Von Matt Rothert
Wir sind schon seit langem große Fans von Matt Rothert. Wenn du in der Gegend von LA bist, ist seine Yin-Klasse am Sonntagabend bei The Green Yogi eine wahre Legende. Vor zwei Jahren wurde seine Praxis und sein Leben mit der Geburt seines ersten Sohnes, Matteo, noch viel tiefer (zusammen mit seiner ebenso coolen Yogi-Frau Chelsea).
Zu Ehren des diesjährigen Vatertags haben wir Matt gefragt, worauf er ein Auge geworfen hat, plus ein paar Worte von ihm darüber, wie sich das „neue Normal“ anfühlt.
WUNSCHLISTE ZUM VATERTAG
1. Tagebuch
„Wenn ich mich bei einem schönen Leder-Tagebuch etwas gönne, schreibe ich auch mehr hinein, weil es so gut aussieht.“
„Ich habe meiner Frau eine Hydroflask geschenkt, weil sie ihr Wasser extra kalt mag. Jetzt will ich auch eine.“
„Ich fahre mit dem Fahrrad zur Arbeit, daher ist eine robuste Tasche entscheidend. Sie muss strapazierfähig und wetterfest sein und bequem einen Laptop aufnehmen.“
4. Online-Yoga
„Obwohl ich die Energie und Gemeinschaft eines Studios immer bevorzuge, habe ich mich in letzter Zeit durch Online-Video-Kurse wirklich in meine heimische Praxis verliebt.“
„Sie müssen sich leicht anziehen lassen und die ganze Saison über halten. Diese hier gehören schon seit einiger Zeit zu meinen Favoriten.“
6. Performance-Mesh-Shorts in Olivine
„So eine tolle Allround-Shorts, die ich zum Training oder zum Strand tragen kann.“

UND JETZT... VON MATT
Ein Baby zu haben, war in so vieler Hinsicht eine erstaunliche Erfahrung. Ich war 46 Jahre alt, als vor zwei Jahren mein Sohn Matteo geboren wurde. Dass ich ihn erst später im Leben bekommen habe, hat mir die Möglichkeit gegeben, mich wirklich auf seine Erziehung zu konzentrieren, auf eine Weise, die ich früher in meinem Leben nicht hätte tun können. Meine Frau Chelsea und ich sind beide Yogalehrer, daher war es uns wichtig, unser kleines Yoga-Baby achtsam großzuziehen.
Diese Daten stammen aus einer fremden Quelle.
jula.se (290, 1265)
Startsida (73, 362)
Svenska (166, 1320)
Eines der Dinge, die sich für mich wirklich verändert haben, als ich Vater wurde, war meine Yogapraxis und die Zeit zum Trainieren zu finden. Früher konnte ich jederzeit einen Kurs im Studio besuchen, surfen oder schwimmen gehen. Manchmal praktizierten Chelsea und ich sogar zusammen. Jetzt, da wir ein Baby haben, muss immer einer von uns bei ihm sein, da wir weder ein Kindermädchen noch Familie in der Nähe haben. Um mich an diese neue Normalität anzupassen, musste ich kreativ werden, indem ich mit dem Fahrrad zur Arbeit fahre und zu Hause Yoga praktiziere.
Bevor wir Matteo hatten, liebte ich meine Zeit für mich allein. Neben Yoga liebte ich es, ans Meer zu gehen oder eine Fahrradtour zu machen. Ich machte mir Sorgen, dass ich nach der Geburt des Babys nicht mehr das tun könnte, was ich wollte. Ein älterer Freund mit erwachsenen Kindern sagte zu mir: „All die Dinge, die du jetzt gern tust, wirst du noch mehr lieben, weil du sie mit deinem Kind zusammen tun kannst.“ Ich war mir nicht sicher, ob ich ihm glaubte, aber es stellte sich heraus, dass er absolut recht hatte.
Ich will nicht sagen, dass es keine Herausforderungen gibt. Natürlich gibt es die. Wir bleiben einfach geduldig und achtsam. Matteo lernt, und wir lernen. Das ist unsere neue Normalität, und es macht wirklich Spaß.